[RECORDS SUPPLIED Boundary: Start]

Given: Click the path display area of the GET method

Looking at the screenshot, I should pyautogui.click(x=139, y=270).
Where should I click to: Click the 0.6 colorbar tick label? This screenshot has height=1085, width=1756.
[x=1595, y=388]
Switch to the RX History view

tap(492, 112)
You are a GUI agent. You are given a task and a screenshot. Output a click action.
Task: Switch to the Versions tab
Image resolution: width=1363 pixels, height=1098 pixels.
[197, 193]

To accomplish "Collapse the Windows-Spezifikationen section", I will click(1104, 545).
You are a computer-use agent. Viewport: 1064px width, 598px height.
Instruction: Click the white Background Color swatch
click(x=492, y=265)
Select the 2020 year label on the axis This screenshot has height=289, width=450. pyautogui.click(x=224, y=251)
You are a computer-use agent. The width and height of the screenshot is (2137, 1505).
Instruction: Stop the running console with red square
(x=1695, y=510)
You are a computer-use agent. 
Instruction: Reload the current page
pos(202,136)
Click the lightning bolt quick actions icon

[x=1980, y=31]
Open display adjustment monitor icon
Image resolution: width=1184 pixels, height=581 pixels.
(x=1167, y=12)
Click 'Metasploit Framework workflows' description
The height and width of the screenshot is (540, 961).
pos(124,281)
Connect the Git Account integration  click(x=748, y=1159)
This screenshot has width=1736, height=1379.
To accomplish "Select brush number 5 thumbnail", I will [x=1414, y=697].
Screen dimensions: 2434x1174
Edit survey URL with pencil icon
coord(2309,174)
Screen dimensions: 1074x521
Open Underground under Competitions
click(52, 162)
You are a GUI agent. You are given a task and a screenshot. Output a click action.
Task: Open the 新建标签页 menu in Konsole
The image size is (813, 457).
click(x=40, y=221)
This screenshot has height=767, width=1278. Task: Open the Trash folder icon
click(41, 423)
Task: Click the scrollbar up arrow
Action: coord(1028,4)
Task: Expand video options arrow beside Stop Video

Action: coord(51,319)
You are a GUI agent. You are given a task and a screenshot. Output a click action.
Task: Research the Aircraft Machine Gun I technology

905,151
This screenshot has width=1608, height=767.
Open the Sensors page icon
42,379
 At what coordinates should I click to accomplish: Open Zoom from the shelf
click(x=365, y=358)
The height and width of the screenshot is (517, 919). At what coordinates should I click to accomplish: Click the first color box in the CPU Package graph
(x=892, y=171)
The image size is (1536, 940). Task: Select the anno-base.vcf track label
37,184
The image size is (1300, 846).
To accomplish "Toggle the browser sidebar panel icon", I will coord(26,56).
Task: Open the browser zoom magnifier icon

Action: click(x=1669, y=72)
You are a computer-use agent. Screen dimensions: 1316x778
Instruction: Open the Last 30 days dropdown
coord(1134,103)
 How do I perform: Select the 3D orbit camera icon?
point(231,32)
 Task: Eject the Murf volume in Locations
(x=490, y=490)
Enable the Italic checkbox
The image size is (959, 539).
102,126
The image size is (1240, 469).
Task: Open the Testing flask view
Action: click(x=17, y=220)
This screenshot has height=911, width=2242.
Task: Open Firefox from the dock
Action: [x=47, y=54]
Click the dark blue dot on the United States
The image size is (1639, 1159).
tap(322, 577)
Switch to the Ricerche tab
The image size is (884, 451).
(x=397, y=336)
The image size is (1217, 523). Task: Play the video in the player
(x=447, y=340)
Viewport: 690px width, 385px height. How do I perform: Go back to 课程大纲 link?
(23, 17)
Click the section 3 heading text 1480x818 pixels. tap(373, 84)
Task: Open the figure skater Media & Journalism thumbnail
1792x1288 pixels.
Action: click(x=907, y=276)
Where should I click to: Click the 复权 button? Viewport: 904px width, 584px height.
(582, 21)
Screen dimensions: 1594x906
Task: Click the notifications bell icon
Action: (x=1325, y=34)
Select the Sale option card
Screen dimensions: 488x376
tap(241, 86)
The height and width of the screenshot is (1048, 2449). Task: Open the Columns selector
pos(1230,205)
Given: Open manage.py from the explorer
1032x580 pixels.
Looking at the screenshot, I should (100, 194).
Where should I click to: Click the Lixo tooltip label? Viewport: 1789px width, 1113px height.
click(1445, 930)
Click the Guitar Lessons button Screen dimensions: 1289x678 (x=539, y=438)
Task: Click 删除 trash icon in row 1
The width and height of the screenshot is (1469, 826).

[RECORDS SUPPLIED Boundary: End]

_TRY IT_. Copy each line of the listing that carries the string "thumbnail".

_RESULT OF THE EXERCISE_.
To accomplish "Select brush number 5 thumbnail", I will [x=1414, y=697].
Task: Open the figure skater Media & Journalism thumbnail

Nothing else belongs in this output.